A multi-agent system that researches, generates, validates, and commits production-ready Terraform modules for AWS — through conversation.

Quick Start · Docs · Report Bug · Request Feature

Demo

Generating a VPC module from a single prompt — planning, skill creation, code generation, validation, and GitHub commit — all through conversation.

Why AWS Orchestrator?

The problem. Writing Terraform modules isn't the hard part. Writing them well is. Every new AWS service means reading through provider docs, figuring out CIS benchmarks, remembering your org's tagging conventions, setting up state backends, and wiring up outputs that downstream consumers actually need. Multiply that by every module your team maintains, and you've got a full-time job that isn't making your infrastructure better — it's just keeping it alive.

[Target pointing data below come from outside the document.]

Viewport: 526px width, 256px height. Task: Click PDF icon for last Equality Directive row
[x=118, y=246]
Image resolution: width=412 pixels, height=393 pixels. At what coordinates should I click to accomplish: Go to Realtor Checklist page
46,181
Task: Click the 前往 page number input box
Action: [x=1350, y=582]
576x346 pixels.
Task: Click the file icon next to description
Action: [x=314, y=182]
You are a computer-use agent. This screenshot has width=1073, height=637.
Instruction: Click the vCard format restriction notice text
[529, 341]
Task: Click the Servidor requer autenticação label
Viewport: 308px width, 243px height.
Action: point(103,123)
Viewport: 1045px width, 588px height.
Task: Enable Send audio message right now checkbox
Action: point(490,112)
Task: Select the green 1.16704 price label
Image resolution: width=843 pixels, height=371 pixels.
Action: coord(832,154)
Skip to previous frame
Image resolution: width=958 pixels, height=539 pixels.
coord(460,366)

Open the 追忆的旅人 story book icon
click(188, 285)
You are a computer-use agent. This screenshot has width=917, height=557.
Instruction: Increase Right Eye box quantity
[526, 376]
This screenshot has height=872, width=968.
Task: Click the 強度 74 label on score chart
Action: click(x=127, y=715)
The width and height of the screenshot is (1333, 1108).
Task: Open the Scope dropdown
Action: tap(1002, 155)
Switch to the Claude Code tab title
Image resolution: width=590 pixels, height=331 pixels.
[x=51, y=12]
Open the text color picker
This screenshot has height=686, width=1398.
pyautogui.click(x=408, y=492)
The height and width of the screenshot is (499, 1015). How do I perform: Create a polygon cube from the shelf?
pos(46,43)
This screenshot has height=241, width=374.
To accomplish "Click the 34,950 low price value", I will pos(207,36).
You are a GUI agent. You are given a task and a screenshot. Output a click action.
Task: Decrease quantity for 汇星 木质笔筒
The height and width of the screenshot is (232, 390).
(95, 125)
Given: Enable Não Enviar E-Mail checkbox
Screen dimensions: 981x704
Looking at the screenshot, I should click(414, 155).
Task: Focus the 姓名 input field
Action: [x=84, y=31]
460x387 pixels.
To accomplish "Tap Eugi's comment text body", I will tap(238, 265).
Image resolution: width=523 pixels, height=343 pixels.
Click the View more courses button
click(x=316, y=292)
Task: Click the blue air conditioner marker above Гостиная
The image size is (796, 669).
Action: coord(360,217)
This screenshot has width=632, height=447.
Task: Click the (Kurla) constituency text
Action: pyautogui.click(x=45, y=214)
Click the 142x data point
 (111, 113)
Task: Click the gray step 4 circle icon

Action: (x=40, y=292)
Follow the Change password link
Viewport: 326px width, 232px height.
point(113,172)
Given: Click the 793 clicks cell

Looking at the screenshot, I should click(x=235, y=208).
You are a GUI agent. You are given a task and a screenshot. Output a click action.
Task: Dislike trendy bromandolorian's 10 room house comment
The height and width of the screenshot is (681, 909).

And when you do get it right, the knowledge lives in one person's head. The rest of the team copies from another module and hopes it works. When the provider updates, the same senior engineer rewrites everything from scratch.

What AWS Orchestrator brings to the table.

AWS Orchestrator doesn't just generate Terraform — it researches the service first. It queries the Terraform registry for the latest provider docs, analyzes security best practices, writes a skill blueprint, and then generates the code. The result is modules that are current, security-hardened, and follow your org's conventions — not stale copies from training data.

Three things make this different:

It works like a senior infrastructure engineer, available to everyone. A junior DevOps engineer using AWS Orchestrator gets access to the same depth — CIS benchmarks, provider-specific nuances, multi-AZ patterns, state backend design — that would normally take years to build up. It levels the playing field.
It's a pipeline, not a prompt. This isn't "paste a prompt, get some HCL back." It's a multi-stage pipeline: research → skill creation → code generation → sandbox validation → human approval → GitHub commit. Each stage is a separate agent that can fail, retry, or ask for help independently.
Nothing ships without your sign-off. Human-in-the-loop approval gates are mandatory — after validation and before every commit. The agent can't push to your repo without you explicitly saying "yes, this looks right." Governance is baked in, not bolted on.

Key Features

Available now:

MCP-powered research — queries Terraform Registry for latest provider versions, module patterns, and policy details instead of relying on stale training data
Skill-based generation — creates per-service skill blueprints (SKILL.md + references) that guide code generation, preventing hallucinated provider configs
Complete module output — generates main.tf, variables.tf, outputs.tf, versions.tf, locals.tf, README.md, plus service-specific files (iam.tf, policies.tf, security_groups.tf) as needed
Sandbox validation — runs terraform init, fmt -check, and validate in a local sandbox before presenting results
Human-in-the-loop governance — mandatory approval gates after validation and before GitHub commits; optional gates for ambiguous requirements and cost-sensitive architecture decisions
GitHub commit via MCP — commits directly to your repo using GitHub MCP tools, no shell git commands
Module updates — fetches existing modules from GitHub and applies targeted, surgical edits — not full rewrites
Persistent memory — remembers your org's conventions, past failures, and module locations across sessions
Multi-provider LLM support — Google Gemini, OpenAI, Anthropic, AWS Bedrock, Azure OpenAI
A2A + A2UI — speaks the Google A2A protocol with rich interactive UI components for approval cards and deployment gates

Coming soon:

Multi-cloud support — Azure and GCP module generation alongside AWS
Drift detection — compare generated modules against deployed infrastructure
Cost estimation — estimate infrastructure cost before commit
Custom policy engine — plug in your org's compliance rules as validation gates

Architecture

The system is a hierarchy of agents built with LangGraph, communicating via the A2A protocol.

graph TD
    User([You]) -->|"Create a VPC module"| S[Supervisor Agent]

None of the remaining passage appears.